目前,聚酰胺-胺(PAMAM)树枝状聚合物是基因载体领域中受到广泛关注的树枝状聚合物之一。PAMAM-DNA复合物可保护DNA避免酶的降解,且PAMAM分子结构外表面具有大量的官能团,可以进行多重修饰。生物相容性和溶解性能是影响基因载体应用的因素之一。研究发现[国外医学儿科学分册,2004,31:96~98],PAMAM表现出浓度及大小依赖的毒性,其分子代数和浓度越高,细胞毒性越强。G5代PAMAM在10μmol/L浓度时显示出细胞毒性,而G7代PAMAM在5μmol/L浓度下即可导致细胞死亡。随着研究的深入,人们开始关注树枝状聚合物的表面功能化修饰。Jevp Rasesphant等[Int J Pharm,2003,252:263~266]的研究结果表明,用月桂酰基或PEG链对PAMAM树枝状聚合物进行表面修饰,可以明显降低其细胞毒性,提高其生物相容性。

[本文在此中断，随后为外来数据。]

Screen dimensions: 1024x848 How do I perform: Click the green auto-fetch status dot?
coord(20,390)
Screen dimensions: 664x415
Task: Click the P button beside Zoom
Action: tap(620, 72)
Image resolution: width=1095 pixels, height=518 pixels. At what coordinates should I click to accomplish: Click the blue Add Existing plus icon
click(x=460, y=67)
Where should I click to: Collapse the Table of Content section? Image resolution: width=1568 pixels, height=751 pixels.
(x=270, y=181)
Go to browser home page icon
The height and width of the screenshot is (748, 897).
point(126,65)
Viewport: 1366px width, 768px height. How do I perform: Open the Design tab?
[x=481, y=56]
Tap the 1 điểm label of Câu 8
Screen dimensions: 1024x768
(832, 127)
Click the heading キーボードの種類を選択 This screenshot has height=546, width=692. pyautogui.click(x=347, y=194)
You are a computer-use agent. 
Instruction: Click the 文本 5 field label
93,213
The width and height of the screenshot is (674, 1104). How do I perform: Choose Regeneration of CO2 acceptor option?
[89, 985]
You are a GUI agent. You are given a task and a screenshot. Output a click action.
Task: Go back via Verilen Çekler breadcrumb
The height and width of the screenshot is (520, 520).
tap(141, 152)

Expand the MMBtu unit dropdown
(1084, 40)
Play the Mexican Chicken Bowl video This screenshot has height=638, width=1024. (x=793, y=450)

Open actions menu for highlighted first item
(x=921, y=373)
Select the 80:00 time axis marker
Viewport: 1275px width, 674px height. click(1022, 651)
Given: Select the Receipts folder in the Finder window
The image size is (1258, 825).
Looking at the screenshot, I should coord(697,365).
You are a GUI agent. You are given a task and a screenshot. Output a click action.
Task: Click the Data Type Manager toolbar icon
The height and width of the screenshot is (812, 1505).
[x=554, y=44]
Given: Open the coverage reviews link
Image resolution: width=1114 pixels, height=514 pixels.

模拟生物膜结构的新型生物相容性材料的研究引起了极大的关注。研究表明,细胞膜外层具有双性电荷结构的磷酸胆碱极性头部可以与水分子形成非常牢固的水合层,减弱蛋白与其的相互作用,可以有效地改善材料的血液相容性。近年来,将细胞膜仿生的磷酸胆碱设计用于纳米材料的表面改性和设计,为解决纳米材料在生物医学应用中所面临的溶解性、稳定性和生物相容性等问题提供了良好的思路。与以聚氧乙烯为亲水段的聚合物胶束相比,以磷酸胆碱聚合物为亲水段的聚合物胶束显示出更为优异的生物相容性[J Contro Release,2005,107(3):502~512]。
发明内容
本发明的目的是克服现有技术的不足,提供一种细胞膜仿生修饰的纳米基因载体组合物及其制备方法。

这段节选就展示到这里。